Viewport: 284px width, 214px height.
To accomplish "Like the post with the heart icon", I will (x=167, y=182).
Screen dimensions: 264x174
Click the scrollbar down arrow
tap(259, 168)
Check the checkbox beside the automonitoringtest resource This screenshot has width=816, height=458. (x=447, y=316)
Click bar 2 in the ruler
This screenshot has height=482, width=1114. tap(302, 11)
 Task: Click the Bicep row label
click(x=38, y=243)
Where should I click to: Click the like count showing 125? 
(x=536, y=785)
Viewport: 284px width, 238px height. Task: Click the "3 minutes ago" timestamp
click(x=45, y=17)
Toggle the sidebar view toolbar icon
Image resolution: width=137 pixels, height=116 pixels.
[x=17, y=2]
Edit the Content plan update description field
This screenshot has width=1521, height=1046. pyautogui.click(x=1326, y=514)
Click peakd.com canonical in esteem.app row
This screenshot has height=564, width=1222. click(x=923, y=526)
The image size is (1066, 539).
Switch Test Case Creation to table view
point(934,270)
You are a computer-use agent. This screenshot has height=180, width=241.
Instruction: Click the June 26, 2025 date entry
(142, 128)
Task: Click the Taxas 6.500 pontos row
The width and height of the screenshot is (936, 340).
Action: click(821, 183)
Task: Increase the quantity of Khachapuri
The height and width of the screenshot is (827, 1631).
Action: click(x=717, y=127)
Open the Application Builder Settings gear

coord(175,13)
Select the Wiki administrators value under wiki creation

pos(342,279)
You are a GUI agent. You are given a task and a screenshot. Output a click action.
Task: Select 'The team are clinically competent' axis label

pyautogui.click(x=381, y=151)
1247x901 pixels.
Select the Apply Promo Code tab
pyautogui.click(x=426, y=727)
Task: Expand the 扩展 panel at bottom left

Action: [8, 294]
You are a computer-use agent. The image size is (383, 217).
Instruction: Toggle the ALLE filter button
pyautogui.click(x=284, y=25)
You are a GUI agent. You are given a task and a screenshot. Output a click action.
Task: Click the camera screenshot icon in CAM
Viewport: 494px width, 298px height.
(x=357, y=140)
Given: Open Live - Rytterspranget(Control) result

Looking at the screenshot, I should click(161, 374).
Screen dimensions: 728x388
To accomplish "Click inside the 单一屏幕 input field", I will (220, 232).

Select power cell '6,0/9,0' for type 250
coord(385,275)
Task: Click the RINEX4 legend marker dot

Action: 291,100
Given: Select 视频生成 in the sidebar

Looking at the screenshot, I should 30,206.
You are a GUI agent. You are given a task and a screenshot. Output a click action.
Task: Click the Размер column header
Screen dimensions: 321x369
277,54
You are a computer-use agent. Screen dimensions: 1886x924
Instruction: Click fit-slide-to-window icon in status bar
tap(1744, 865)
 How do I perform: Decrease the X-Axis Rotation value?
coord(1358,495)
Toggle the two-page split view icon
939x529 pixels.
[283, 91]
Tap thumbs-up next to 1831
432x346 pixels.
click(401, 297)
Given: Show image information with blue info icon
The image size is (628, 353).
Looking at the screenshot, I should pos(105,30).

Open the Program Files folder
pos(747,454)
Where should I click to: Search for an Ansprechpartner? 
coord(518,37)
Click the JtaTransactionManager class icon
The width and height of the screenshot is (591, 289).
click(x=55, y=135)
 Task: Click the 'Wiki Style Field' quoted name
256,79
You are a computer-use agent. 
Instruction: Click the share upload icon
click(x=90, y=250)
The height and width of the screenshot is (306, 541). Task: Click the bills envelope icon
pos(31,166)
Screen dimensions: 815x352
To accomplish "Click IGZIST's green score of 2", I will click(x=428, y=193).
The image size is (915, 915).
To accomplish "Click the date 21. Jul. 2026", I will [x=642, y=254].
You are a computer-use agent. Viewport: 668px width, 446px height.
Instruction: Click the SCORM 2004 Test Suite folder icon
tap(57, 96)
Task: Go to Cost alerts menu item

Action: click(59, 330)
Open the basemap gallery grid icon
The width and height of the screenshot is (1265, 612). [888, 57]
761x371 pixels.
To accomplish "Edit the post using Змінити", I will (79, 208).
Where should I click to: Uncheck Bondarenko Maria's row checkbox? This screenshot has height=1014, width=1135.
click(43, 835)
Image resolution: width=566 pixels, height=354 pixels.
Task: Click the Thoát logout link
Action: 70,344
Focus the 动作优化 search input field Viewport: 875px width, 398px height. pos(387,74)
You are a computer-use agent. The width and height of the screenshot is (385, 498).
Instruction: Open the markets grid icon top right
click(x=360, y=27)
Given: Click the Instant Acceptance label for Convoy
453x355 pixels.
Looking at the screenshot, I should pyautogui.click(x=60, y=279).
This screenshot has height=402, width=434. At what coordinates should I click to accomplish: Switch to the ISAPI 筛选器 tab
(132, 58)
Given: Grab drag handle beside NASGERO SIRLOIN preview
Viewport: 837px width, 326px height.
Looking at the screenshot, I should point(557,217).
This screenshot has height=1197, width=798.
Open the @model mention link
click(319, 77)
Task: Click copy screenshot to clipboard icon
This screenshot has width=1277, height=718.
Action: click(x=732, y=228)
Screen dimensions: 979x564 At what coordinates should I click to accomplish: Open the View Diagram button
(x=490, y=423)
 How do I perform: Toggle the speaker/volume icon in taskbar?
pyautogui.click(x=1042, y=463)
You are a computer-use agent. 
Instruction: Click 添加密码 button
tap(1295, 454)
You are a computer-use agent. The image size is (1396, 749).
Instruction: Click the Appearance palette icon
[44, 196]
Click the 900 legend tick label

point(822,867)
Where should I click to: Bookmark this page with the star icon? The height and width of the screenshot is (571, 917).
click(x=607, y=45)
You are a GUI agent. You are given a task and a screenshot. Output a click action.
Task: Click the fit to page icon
━━━━━━━━━━━━━━━━━━━━━━━━━━━━━━
**What is expected**
Write out every row above word for word, with no changes.

**The output**
Viewport: 284px width, 214px height.
To accomplish "Like the post with the heart icon", I will (x=167, y=182).
Screen dimensions: 264x174
Click the scrollbar down arrow
tap(259, 168)
Check the checkbox beside the automonitoringtest resource This screenshot has width=816, height=458. (x=447, y=316)
Click bar 2 in the ruler
This screenshot has height=482, width=1114. tap(302, 11)
 Task: Click the Bicep row label
click(x=38, y=243)
Where should I click to: Click the like count showing 125? 
(x=536, y=785)
Viewport: 284px width, 238px height. Task: Click the "3 minutes ago" timestamp
click(x=45, y=17)
Toggle the sidebar view toolbar icon
Image resolution: width=137 pixels, height=116 pixels.
[x=17, y=2]
Edit the Content plan update description field
This screenshot has width=1521, height=1046. pyautogui.click(x=1326, y=514)
Click peakd.com canonical in esteem.app row
This screenshot has height=564, width=1222. click(x=923, y=526)
The image size is (1066, 539).
Switch Test Case Creation to table view
point(934,270)
You are a computer-use agent. This screenshot has height=180, width=241.
Instruction: Click the June 26, 2025 date entry
(142, 128)
Task: Click the Taxas 6.500 pontos row
The width and height of the screenshot is (936, 340).
Action: click(821, 183)
Task: Increase the quantity of Khachapuri
The height and width of the screenshot is (827, 1631).
Action: click(x=717, y=127)
Open the Application Builder Settings gear

coord(175,13)
Select the Wiki administrators value under wiki creation

pos(342,279)
You are a GUI agent. You are given a task and a screenshot. Output a click action.
Task: Select 'The team are clinically competent' axis label

pyautogui.click(x=381, y=151)
1247x901 pixels.
Select the Apply Promo Code tab
pyautogui.click(x=426, y=727)
Task: Expand the 扩展 panel at bottom left

Action: [8, 294]
You are a computer-use agent. The image size is (383, 217).
Instruction: Toggle the ALLE filter button
pyautogui.click(x=284, y=25)
You are a GUI agent. You are given a task and a screenshot. Output a click action.
Task: Click the camera screenshot icon in CAM
Viewport: 494px width, 298px height.
(x=357, y=140)
Given: Open Live - Rytterspranget(Control) result

Looking at the screenshot, I should click(161, 374).
Screen dimensions: 728x388
To accomplish "Click inside the 单一屏幕 input field", I will (220, 232).

Select power cell '6,0/9,0' for type 250
coord(385,275)
Task: Click the RINEX4 legend marker dot

Action: 291,100
Given: Select 视频生成 in the sidebar

Looking at the screenshot, I should 30,206.
You are a GUI agent. You are given a task and a screenshot. Output a click action.
Task: Click the Размер column header
Screen dimensions: 321x369
277,54
You are a computer-use agent. Screen dimensions: 1886x924
Instruction: Click fit-slide-to-window icon in status bar
tap(1744, 865)
 How do I perform: Decrease the X-Axis Rotation value?
coord(1358,495)
Toggle the two-page split view icon
939x529 pixels.
[283, 91]
Tap thumbs-up next to 1831
432x346 pixels.
click(401, 297)
Given: Show image information with blue info icon
The image size is (628, 353).
Looking at the screenshot, I should pos(105,30).

Open the Program Files folder
pos(747,454)
Where should I click to: Search for an Ansprechpartner? 
coord(518,37)
Click the JtaTransactionManager class icon
The width and height of the screenshot is (591, 289).
click(x=55, y=135)
 Task: Click the 'Wiki Style Field' quoted name
256,79
You are a computer-use agent. 
Instruction: Click the share upload icon
click(x=90, y=250)
The height and width of the screenshot is (306, 541). Task: Click the bills envelope icon
pos(31,166)
Screen dimensions: 815x352
To accomplish "Click IGZIST's green score of 2", I will click(x=428, y=193).
The image size is (915, 915).
To accomplish "Click the date 21. Jul. 2026", I will [x=642, y=254].
You are a computer-use agent. Viewport: 668px width, 446px height.
Instruction: Click the SCORM 2004 Test Suite folder icon
tap(57, 96)
Task: Go to Cost alerts menu item

Action: click(59, 330)
Open the basemap gallery grid icon
The width and height of the screenshot is (1265, 612). [888, 57]
761x371 pixels.
To accomplish "Edit the post using Змінити", I will (79, 208).
Where should I click to: Uncheck Bondarenko Maria's row checkbox? This screenshot has height=1014, width=1135.
click(43, 835)
Image resolution: width=566 pixels, height=354 pixels.
Task: Click the Thoát logout link
Action: 70,344
Focus the 动作优化 search input field Viewport: 875px width, 398px height. pos(387,74)
You are a computer-use agent. The width and height of the screenshot is (385, 498).
Instruction: Open the markets grid icon top right
click(x=360, y=27)
Given: Click the Instant Acceptance label for Convoy
453x355 pixels.
Looking at the screenshot, I should pyautogui.click(x=60, y=279).
This screenshot has height=402, width=434. At what coordinates should I click to accomplish: Switch to the ISAPI 筛选器 tab
(132, 58)
Given: Grab drag handle beside NASGERO SIRLOIN preview
Viewport: 837px width, 326px height.
Looking at the screenshot, I should point(557,217).
This screenshot has height=1197, width=798.
Open the @model mention link
click(319, 77)
Task: Click copy screenshot to clipboard icon
This screenshot has width=1277, height=718.
Action: click(x=732, y=228)
Screen dimensions: 979x564 At what coordinates should I click to accomplish: Open the View Diagram button
(x=490, y=423)
 How do I perform: Toggle the speaker/volume icon in taskbar?
pyautogui.click(x=1042, y=463)
You are a computer-use agent. 
Instruction: Click 添加密码 button
tap(1295, 454)
You are a computer-use agent. The image size is (1396, 749).
Instruction: Click the Appearance palette icon
[44, 196]
Click the 900 legend tick label

point(822,867)
Where should I click to: Bookmark this page with the star icon? The height and width of the screenshot is (571, 917).
click(x=607, y=45)
You are a GUI agent. You are given a task and a screenshot. Output a click action.
Task: Click the fit to page icon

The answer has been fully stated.